Biglaw Firm Figures Out A Way For Clients Not To Pay For First-Year Associates

Would you want to be a part of a program like this if you could?

In the not-so-new normal, clients continue to refuse to pay full freight for inexperienced first-year attorneys to work on their legal matters — or, as one law firm recently mused, “client demand for first year associates has declined.”

What’s a Biglaw firm to do?

It seems that one firm has found a pretty good solution to this problem: make someone else hire those lawyers to work as junior in-house lawyers, and then bring them into the fold as associates after they’ve gained some real-world experience.

Which Biglaw firm has teamed up with a big bank — the biggest bank in the U.S. — for this program?

Morgan Lewis & Bockius has been working with J.P. Morgan Chase since 2012 to create a legion of lawyers with corporate experience. The Wall Street Journal (sub. req.) has the details on the program:

“At a time when many clients say they don’t want to pay for first-year lawyers, this is a fantastic program,” said Morgan Lewis’s incoming chair, Jami Wintz McKeon. …

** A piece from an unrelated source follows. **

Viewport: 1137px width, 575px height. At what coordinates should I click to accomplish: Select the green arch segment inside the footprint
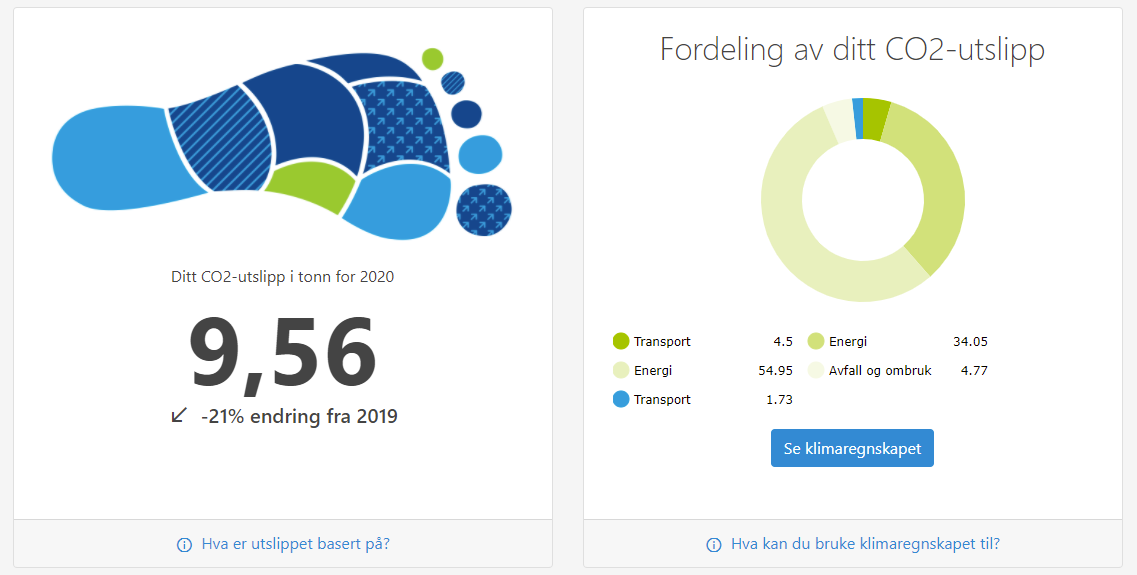pyautogui.click(x=305, y=188)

The junior in-house lawyers get the same orientation and other training programs as Morgan Lewis associates, including assigned mentors, though they don’t earn as much. At the bank, attorneys sit in on meetings with senior lawyers, and perform legal research, draft memos and help analyze new regulations that could affect its operations, Ms. [Julie] Lepri, [the program’s supervisor,] said.

After two years inside J.P. Morgan, they join the law firm as third-year associates.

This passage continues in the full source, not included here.